Servitude et culpabilité

Victor Müller . — « Ausgestreckter rechter Arm eines männlichen Aktes » (Bras droit tendu d’un nu masculin), avant 1871.

Une phrase de Primo Levi m’a longtemps paru surprenante. Elle concerne les SS, notamment ses anciens gardiens : « Sauf exceptions, ce n’étaient pas des monstres, ils avaient notre visage, mais ils avaient été mal éduqués. »

J’ai commencé à comprendre cette phrase quand j’ai lu le livre où Sebastian Haffner évoque sa jeunesse, au temps de l’Allemagne nazie.
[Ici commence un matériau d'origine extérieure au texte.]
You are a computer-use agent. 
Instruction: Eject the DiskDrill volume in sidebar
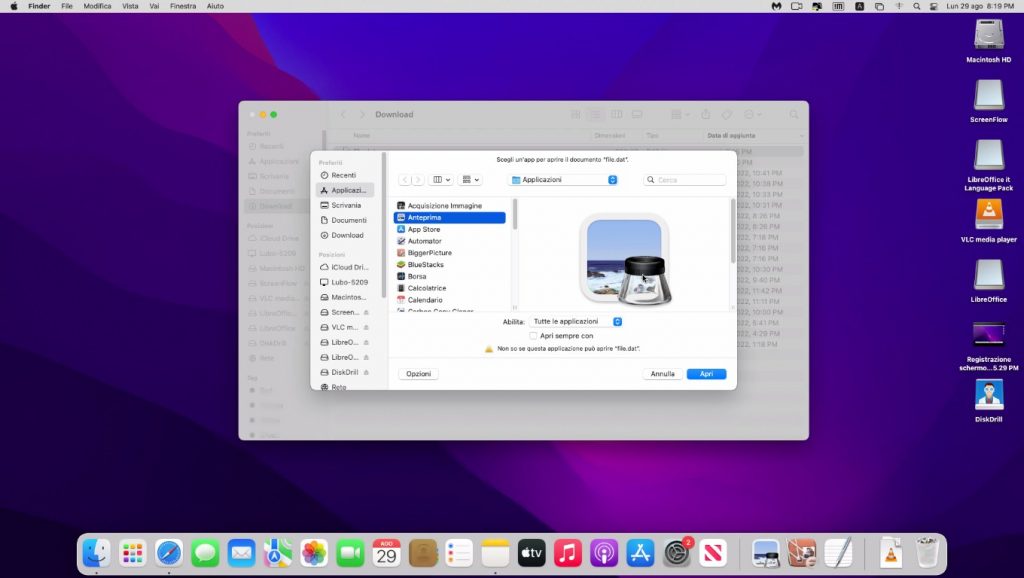coord(366,372)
Il raconte ainsi que, lors d’une réunion de SA (Sturmabteilung), après avoir entendu Hitler tonitruer à la radio, tous ses camarades avaient levé le bras. Il avait fait de même en pensant : « Cela ne compte pas, ce n’est pas moi… Et, animé de ce sentiment, je levai le bras moi aussi. ». « C’était un jeu et je jouais ce rôle. » « On dit que les Allemands sont asservis… Ils sont quelque chose de pire, pour quoi il n’existe pas de mot ». Le piège que le psychanalyste Didier Anzieu nommera « l’illusion groupale ».

Lire aussi Nicolas Patin, « Ils ont parié sur Hitler », Le Monde diplomatique, septembre 2024.
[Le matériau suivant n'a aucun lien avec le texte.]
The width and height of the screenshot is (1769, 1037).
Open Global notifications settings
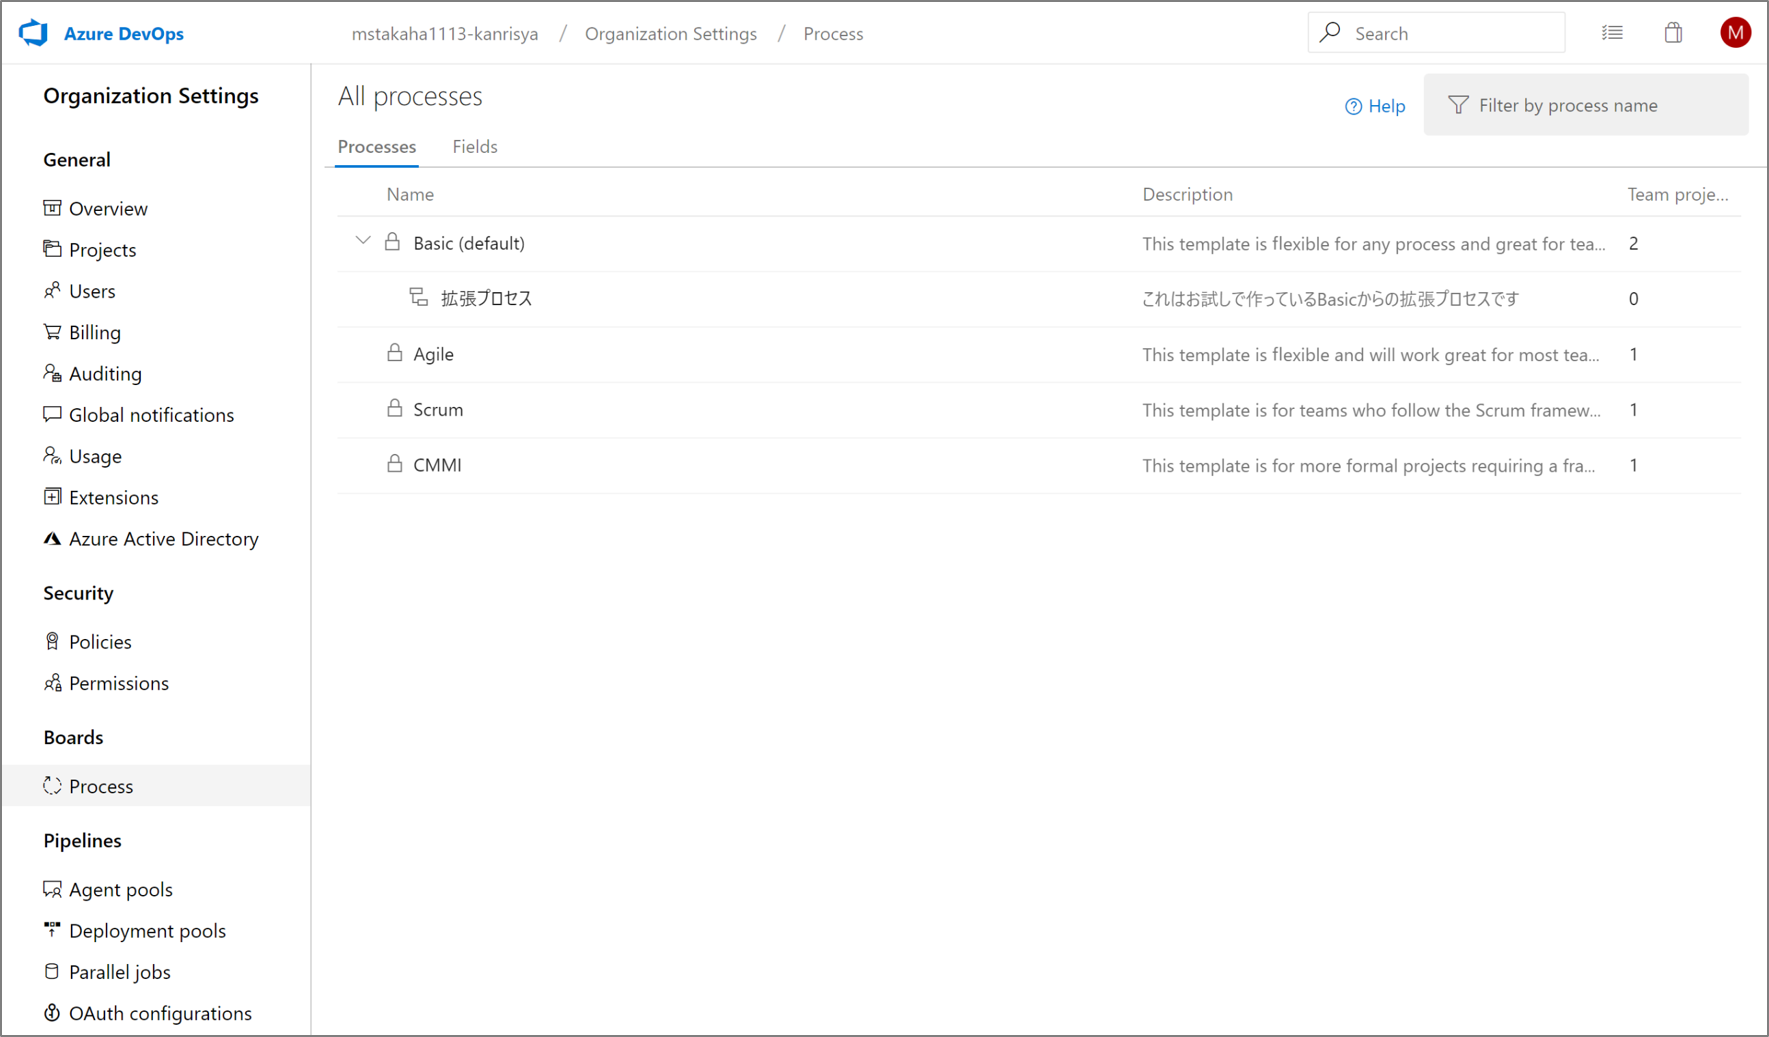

Quel rapport avec la « mauvaise éducation » qu’évoquait Primo Levi ? Hasardons ici une hypothèse. « On refoule l’enfant comme on respire », disait le psychanalyste Nicolas Abraham. Le bras qui, dans le cas de Haffner par exemple, s’était levé, aurait-il été un bras oublié, celui d’un revenant, son bras d’enfant ? L’enfant ancien qui, pris dans le récit de ses parents, devait obéir pour continuer d’être aimé ? Haffner était, affectivement, incarcéré dans l’histoire que se racontait le groupe auquel il appartenait. Piégé sans le savoir dans un très ancien récit, prisonnier d’un rôle.

Là est le tour d’illusion qu’il est essentiel de démonter pour être capable de le déjouer. Car ce rôle était en réalité,…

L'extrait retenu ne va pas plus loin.